**** Input data ****
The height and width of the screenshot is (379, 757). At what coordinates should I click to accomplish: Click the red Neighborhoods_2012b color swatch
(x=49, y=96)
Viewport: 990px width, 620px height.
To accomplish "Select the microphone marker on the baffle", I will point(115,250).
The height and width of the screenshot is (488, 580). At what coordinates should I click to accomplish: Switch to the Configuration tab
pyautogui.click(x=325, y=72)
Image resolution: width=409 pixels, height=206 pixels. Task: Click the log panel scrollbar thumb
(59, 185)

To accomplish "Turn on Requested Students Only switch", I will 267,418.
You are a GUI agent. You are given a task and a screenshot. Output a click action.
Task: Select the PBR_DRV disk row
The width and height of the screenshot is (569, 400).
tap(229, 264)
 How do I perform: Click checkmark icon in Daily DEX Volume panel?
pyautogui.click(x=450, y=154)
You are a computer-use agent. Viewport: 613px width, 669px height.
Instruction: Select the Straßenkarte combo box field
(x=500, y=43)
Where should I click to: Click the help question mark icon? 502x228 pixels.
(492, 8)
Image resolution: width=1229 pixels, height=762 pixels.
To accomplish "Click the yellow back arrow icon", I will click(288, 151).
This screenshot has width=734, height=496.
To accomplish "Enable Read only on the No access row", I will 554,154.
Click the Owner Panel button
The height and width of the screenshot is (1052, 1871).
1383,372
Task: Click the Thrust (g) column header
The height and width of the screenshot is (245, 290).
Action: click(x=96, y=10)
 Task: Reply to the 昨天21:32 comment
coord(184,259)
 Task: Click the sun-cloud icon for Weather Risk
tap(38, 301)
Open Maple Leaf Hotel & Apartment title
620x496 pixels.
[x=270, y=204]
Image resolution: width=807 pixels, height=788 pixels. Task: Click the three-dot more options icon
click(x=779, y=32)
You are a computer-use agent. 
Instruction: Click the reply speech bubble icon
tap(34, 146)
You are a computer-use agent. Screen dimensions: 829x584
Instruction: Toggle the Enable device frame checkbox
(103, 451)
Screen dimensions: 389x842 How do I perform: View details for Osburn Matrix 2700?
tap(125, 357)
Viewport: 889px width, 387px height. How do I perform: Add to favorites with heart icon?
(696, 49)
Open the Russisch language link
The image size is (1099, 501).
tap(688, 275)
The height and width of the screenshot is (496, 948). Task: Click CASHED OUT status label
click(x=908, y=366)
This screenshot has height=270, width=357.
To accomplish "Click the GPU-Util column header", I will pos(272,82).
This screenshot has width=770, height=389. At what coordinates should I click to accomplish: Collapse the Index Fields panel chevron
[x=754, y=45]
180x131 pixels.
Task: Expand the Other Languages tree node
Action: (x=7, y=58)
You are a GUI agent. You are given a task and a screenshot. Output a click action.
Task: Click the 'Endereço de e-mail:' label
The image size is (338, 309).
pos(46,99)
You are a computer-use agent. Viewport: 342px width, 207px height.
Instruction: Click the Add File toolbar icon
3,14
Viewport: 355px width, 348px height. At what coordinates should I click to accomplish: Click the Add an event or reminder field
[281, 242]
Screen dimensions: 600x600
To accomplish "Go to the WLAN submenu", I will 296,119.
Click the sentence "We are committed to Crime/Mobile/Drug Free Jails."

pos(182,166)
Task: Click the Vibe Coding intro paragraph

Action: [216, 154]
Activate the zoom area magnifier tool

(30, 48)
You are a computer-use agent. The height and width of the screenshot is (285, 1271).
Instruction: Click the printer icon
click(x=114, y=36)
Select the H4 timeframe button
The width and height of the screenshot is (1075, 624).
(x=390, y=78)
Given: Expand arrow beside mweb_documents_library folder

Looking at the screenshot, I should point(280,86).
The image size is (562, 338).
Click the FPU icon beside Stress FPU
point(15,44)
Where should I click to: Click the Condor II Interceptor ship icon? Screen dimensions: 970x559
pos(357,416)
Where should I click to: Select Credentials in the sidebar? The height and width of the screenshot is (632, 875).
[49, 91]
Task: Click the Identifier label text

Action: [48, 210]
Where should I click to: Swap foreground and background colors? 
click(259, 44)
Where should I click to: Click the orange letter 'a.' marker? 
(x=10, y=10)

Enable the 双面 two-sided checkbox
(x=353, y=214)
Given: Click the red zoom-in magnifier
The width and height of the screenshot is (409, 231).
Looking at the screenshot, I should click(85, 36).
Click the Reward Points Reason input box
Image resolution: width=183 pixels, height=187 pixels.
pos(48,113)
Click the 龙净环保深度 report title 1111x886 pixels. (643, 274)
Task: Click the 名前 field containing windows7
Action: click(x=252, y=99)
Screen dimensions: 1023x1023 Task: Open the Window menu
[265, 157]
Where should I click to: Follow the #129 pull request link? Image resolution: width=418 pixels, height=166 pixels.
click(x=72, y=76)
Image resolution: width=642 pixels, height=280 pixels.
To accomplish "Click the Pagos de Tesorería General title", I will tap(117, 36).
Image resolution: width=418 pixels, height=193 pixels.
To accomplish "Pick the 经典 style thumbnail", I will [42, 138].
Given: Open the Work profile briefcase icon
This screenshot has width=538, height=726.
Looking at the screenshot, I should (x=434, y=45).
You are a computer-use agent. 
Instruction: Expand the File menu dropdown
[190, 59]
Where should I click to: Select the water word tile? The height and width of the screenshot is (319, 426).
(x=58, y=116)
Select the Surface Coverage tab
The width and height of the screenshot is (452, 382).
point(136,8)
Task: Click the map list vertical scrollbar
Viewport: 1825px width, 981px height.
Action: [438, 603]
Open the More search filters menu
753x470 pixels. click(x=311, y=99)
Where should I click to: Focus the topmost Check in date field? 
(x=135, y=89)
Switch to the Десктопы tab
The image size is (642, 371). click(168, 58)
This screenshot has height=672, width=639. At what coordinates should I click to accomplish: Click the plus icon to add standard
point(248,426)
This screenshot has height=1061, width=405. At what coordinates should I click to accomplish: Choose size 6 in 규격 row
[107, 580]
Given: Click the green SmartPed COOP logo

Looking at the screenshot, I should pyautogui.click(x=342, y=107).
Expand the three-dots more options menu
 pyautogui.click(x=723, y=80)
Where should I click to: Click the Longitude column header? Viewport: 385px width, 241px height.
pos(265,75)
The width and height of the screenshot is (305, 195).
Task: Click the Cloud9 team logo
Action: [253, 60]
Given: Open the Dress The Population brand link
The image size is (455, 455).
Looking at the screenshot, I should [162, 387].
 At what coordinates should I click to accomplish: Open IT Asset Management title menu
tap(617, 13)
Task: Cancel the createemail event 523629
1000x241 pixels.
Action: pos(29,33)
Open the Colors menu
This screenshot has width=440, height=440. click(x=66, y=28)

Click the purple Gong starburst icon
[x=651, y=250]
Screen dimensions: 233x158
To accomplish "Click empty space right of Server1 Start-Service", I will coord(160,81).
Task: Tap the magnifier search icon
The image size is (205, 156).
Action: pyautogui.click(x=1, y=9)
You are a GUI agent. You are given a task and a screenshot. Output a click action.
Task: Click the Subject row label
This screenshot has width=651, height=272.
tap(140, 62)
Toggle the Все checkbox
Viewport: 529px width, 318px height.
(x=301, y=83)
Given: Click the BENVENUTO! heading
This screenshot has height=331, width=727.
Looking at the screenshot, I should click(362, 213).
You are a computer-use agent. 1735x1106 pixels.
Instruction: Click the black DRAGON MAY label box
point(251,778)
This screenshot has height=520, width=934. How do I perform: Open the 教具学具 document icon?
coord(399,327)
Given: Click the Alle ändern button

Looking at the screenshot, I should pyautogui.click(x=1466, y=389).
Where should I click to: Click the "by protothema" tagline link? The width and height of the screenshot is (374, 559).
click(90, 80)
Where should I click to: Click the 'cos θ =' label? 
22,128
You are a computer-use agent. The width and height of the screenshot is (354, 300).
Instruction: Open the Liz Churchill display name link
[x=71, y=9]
****
Assignment:
Retype the records in full, keeping every word as it is.

Response below:
The height and width of the screenshot is (379, 757). At what coordinates should I click to accomplish: Click the red Neighborhoods_2012b color swatch
(x=49, y=96)
Viewport: 990px width, 620px height.
To accomplish "Select the microphone marker on the baffle", I will point(115,250).
The height and width of the screenshot is (488, 580). At what coordinates should I click to accomplish: Switch to the Configuration tab
pyautogui.click(x=325, y=72)
Image resolution: width=409 pixels, height=206 pixels. Task: Click the log panel scrollbar thumb
(59, 185)

To accomplish "Turn on Requested Students Only switch", I will 267,418.
You are a GUI agent. You are given a task and a screenshot. Output a click action.
Task: Select the PBR_DRV disk row
The width and height of the screenshot is (569, 400).
tap(229, 264)
 How do I perform: Click checkmark icon in Daily DEX Volume panel?
pyautogui.click(x=450, y=154)
You are a computer-use agent. Viewport: 613px width, 669px height.
Instruction: Select the Straßenkarte combo box field
(x=500, y=43)
Where should I click to: Click the help question mark icon? 502x228 pixels.
(492, 8)
Image resolution: width=1229 pixels, height=762 pixels.
To accomplish "Click the yellow back arrow icon", I will click(288, 151).
This screenshot has width=734, height=496.
To accomplish "Enable Read only on the No access row", I will 554,154.
Click the Owner Panel button
The height and width of the screenshot is (1052, 1871).
1383,372
Task: Click the Thrust (g) column header
The height and width of the screenshot is (245, 290).
Action: click(x=96, y=10)
 Task: Reply to the 昨天21:32 comment
coord(184,259)
 Task: Click the sun-cloud icon for Weather Risk
tap(38, 301)
Open Maple Leaf Hotel & Apartment title
620x496 pixels.
[x=270, y=204]
Image resolution: width=807 pixels, height=788 pixels. Task: Click the three-dot more options icon
click(x=779, y=32)
You are a computer-use agent. 
Instruction: Click the reply speech bubble icon
tap(34, 146)
You are a computer-use agent. Screen dimensions: 829x584
Instruction: Toggle the Enable device frame checkbox
(103, 451)
Screen dimensions: 389x842 How do I perform: View details for Osburn Matrix 2700?
tap(125, 357)
Viewport: 889px width, 387px height. How do I perform: Add to favorites with heart icon?
(696, 49)
Open the Russisch language link
The image size is (1099, 501).
tap(688, 275)
The height and width of the screenshot is (496, 948). Task: Click CASHED OUT status label
click(x=908, y=366)
This screenshot has height=270, width=357.
To accomplish "Click the GPU-Util column header", I will pos(272,82).
This screenshot has width=770, height=389. At what coordinates should I click to accomplish: Collapse the Index Fields panel chevron
[x=754, y=45]
180x131 pixels.
Task: Expand the Other Languages tree node
Action: (x=7, y=58)
You are a GUI agent. You are given a task and a screenshot. Output a click action.
Task: Click the 'Endereço de e-mail:' label
The image size is (338, 309).
pos(46,99)
You are a computer-use agent. Viewport: 342px width, 207px height.
Instruction: Click the Add File toolbar icon
3,14
Viewport: 355px width, 348px height. At what coordinates should I click to accomplish: Click the Add an event or reminder field
[281, 242]
Screen dimensions: 600x600
To accomplish "Go to the WLAN submenu", I will 296,119.
Click the sentence "We are committed to Crime/Mobile/Drug Free Jails."

pos(182,166)
Task: Click the Vibe Coding intro paragraph

Action: [216, 154]
Activate the zoom area magnifier tool

(30, 48)
You are a computer-use agent. The height and width of the screenshot is (285, 1271).
Instruction: Click the printer icon
click(x=114, y=36)
Select the H4 timeframe button
The width and height of the screenshot is (1075, 624).
(x=390, y=78)
Given: Expand arrow beside mweb_documents_library folder

Looking at the screenshot, I should point(280,86).
The image size is (562, 338).
Click the FPU icon beside Stress FPU
point(15,44)
Where should I click to: Click the Condor II Interceptor ship icon? Screen dimensions: 970x559
pos(357,416)
Where should I click to: Select Credentials in the sidebar? The height and width of the screenshot is (632, 875).
[49, 91]
Task: Click the Identifier label text

Action: [48, 210]
Where should I click to: Swap foreground and background colors? 
click(259, 44)
Where should I click to: Click the orange letter 'a.' marker? 
(x=10, y=10)

Enable the 双面 two-sided checkbox
(x=353, y=214)
Given: Click the red zoom-in magnifier
The width and height of the screenshot is (409, 231).
Looking at the screenshot, I should click(85, 36).
Click the Reward Points Reason input box
Image resolution: width=183 pixels, height=187 pixels.
pos(48,113)
Click the 龙净环保深度 report title 1111x886 pixels. (643, 274)
Task: Click the 名前 field containing windows7
Action: click(x=252, y=99)
Screen dimensions: 1023x1023 Task: Open the Window menu
[265, 157]
Where should I click to: Follow the #129 pull request link? Image resolution: width=418 pixels, height=166 pixels.
click(x=72, y=76)
Image resolution: width=642 pixels, height=280 pixels.
To accomplish "Click the Pagos de Tesorería General title", I will tap(117, 36).
Image resolution: width=418 pixels, height=193 pixels.
To accomplish "Pick the 经典 style thumbnail", I will [42, 138].
Given: Open the Work profile briefcase icon
This screenshot has width=538, height=726.
Looking at the screenshot, I should (x=434, y=45).
You are a computer-use agent. 
Instruction: Expand the File menu dropdown
[190, 59]
Where should I click to: Select the water word tile? The height and width of the screenshot is (319, 426).
(x=58, y=116)
Select the Surface Coverage tab
The width and height of the screenshot is (452, 382).
point(136,8)
Task: Click the map list vertical scrollbar
Viewport: 1825px width, 981px height.
Action: [438, 603]
Open the More search filters menu
753x470 pixels. click(x=311, y=99)
Where should I click to: Focus the topmost Check in date field? 
(x=135, y=89)
Switch to the Десктопы tab
The image size is (642, 371). click(168, 58)
This screenshot has height=672, width=639. At what coordinates should I click to accomplish: Click the plus icon to add standard
point(248,426)
This screenshot has height=1061, width=405. At what coordinates should I click to accomplish: Choose size 6 in 규격 row
[107, 580]
Given: Click the green SmartPed COOP logo

Looking at the screenshot, I should pyautogui.click(x=342, y=107).
Expand the three-dots more options menu
 pyautogui.click(x=723, y=80)
Where should I click to: Click the Longitude column header? Viewport: 385px width, 241px height.
pos(265,75)
The width and height of the screenshot is (305, 195).
Task: Click the Cloud9 team logo
Action: [253, 60]
Given: Open the Dress The Population brand link
The image size is (455, 455).
Looking at the screenshot, I should [162, 387].
 At what coordinates should I click to accomplish: Open IT Asset Management title menu
tap(617, 13)
Task: Cancel the createemail event 523629
1000x241 pixels.
Action: pos(29,33)
Open the Colors menu
This screenshot has width=440, height=440. click(x=66, y=28)

Click the purple Gong starburst icon
[x=651, y=250]
Screen dimensions: 233x158
To accomplish "Click empty space right of Server1 Start-Service", I will coord(160,81).
Task: Tap the magnifier search icon
The image size is (205, 156).
Action: pyautogui.click(x=1, y=9)
You are a GUI agent. You are given a task and a screenshot. Output a click action.
Task: Click the Subject row label
This screenshot has width=651, height=272.
tap(140, 62)
Toggle the Все checkbox
Viewport: 529px width, 318px height.
(x=301, y=83)
Given: Click the BENVENUTO! heading
This screenshot has height=331, width=727.
Looking at the screenshot, I should click(362, 213).
You are a computer-use agent. 1735x1106 pixels.
Instruction: Click the black DRAGON MAY label box
point(251,778)
This screenshot has height=520, width=934. How do I perform: Open the 教具学具 document icon?
coord(399,327)
Given: Click the Alle ändern button

Looking at the screenshot, I should pyautogui.click(x=1466, y=389).
Where should I click to: Click the "by protothema" tagline link? The width and height of the screenshot is (374, 559).
click(90, 80)
Where should I click to: Click the 'cos θ =' label? 
22,128
You are a computer-use agent. The width and height of the screenshot is (354, 300).
Instruction: Open the Liz Churchill display name link
[x=71, y=9]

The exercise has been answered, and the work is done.